I shook your hand, and looked into your eyes, and you clapped me on the shoulder.
"Okay," you said. "Bye, then. I'll call."
"Okay." I smiled. "Bye."
And then you turned and left.
I sat on the couch and watched you through the picture window as you walked down to the car, your gait lumbering and self-conscious, keys swinging in your hand. I knew it would be the last image I would have of you, and I gave myself a headache trying to imprint it into my memory. The way you walked. Your hair in the breeze. The shape of your shoulders in your white tee.
Through the open windows I listened to the sound of the engine turning, and then the tires on the gravel, crunching and cracking as you made your way down the long and serpentine driveway. And even as the back of the car grew smaller with distance, I waited with baited breath for the red flash of the break-lights—for you to stop, and jump out, and run back to the house to see me again. For what, I don't even know. Something. Anything.
But in the end, it didn't happen. You turned onto the road, slipped behind the trees, and disappeared.
Your father was in the kitchen, going through the cabinets and throwing away half-eaten boxes of cereal and crackers and pasta. He was right there, and your brother was downstairs, but honestly, I didn't care anymore—I cried anyway. I put my head in my hands and sobbed. Did your dad ever tell you?
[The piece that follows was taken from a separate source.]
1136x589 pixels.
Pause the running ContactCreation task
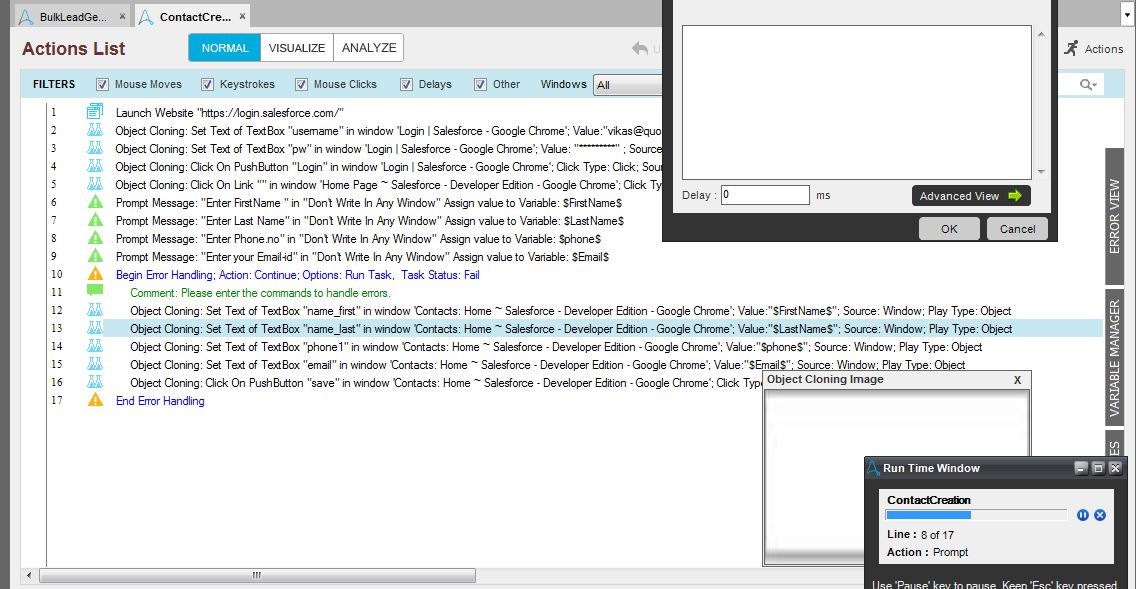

I must have looked like an idiot, sitting on the couch in your empty living room and crying so hard I almost threw up.
Because all I could think about were the countless nights we had spent in that room, watching old reruns of The X-Files together. That show scared the shit out of me, but you have no idea how much I looked forward to it just because it gave me an excuse to touch you.
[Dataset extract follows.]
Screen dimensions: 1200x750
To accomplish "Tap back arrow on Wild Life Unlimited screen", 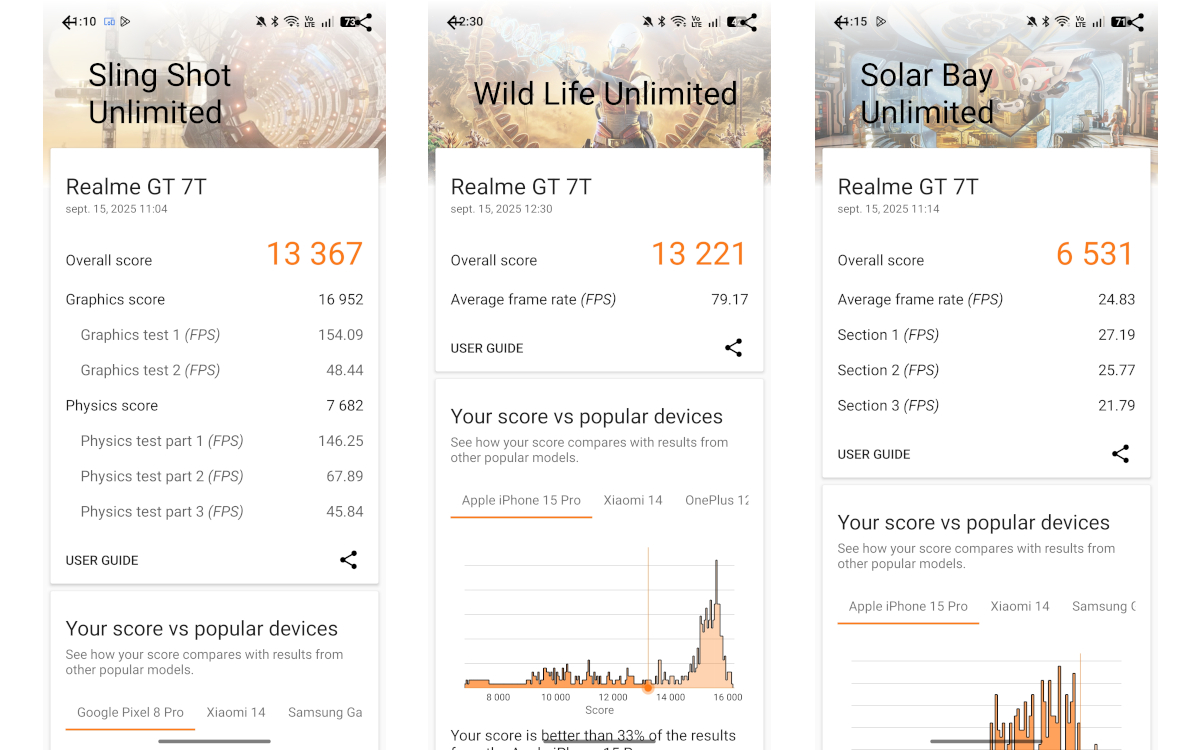I will coord(454,22).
I thought of all the times I had crawled into your arms and never told you how much I loved being there. I thought of all the free ice cream I had brought you, and all the dumb excuses I had used to explain my gifts away. I thought of all the pointless notes I had left under your windshield wipers, stupid shit written on cutesy stationery I stole from my sister—as if the flowers and kittens and barely-English sonnets printed in the margins could tell you all the things I couldn't say with words.
Oh, Howon. I don't know why I'm saying all this now. I can't tell you how many times I've tried in the past—how many letters, emails, messages I've written you and never sent. All I know is that I'm almost thirty and very alone. My fiancée left me this spring. I'm not sure she was ever with me, honestly. Her name was Amanda. I think I loved her, but I sit at my desk staring at the ring that was supposed to be hers and all I can think of is you.
Should I say it now? Should I admit it to myself? That you were beautiful—so fucking beautiful, though I was too young to understand or appreciate the half of it; you were beautiful and I was in love with you and as much as I like to think I've gotten over you, I'm not sure I have.
For a long time I told myself that it was my burden: that you hadn't signed up for this, and didn't deserve to be put in an awkward position. But I didn't sign up for this either, you know. I didn't say that first hello because I wanted to eventually fall in love with you. How could I have known? I was ten.
I was ten, and then I was seventeen, but now I'm twenty-nine. I'm twenty-nine, and I'm not a doormat anymore, Howon.
I feel like I've reached a tipping point—like what I have to lose is finally smaller and less important than what I have to gain. I know it's stupid to hope. What can I say? I'm stupid, and when I think about you I feel like I'm seventeen again. I don't even know what I'm hoping for anymore: for something to open up, I guess, or for something to close. Something. Anything—anything other than this balance of everything and nothing that I've always simply accepted as all I'd ever have.
You don't owe me anything, so please don't feel obligated to help me. This is on me to fix, because this is my fuck-up. My endless fuck-up, going in circles around the lake.
I'm sorry for ruining everything, then and now. I'm sorry. I love you. I just needed you to know.
You don't owe me anything. But please write, Howon—please write, if you can.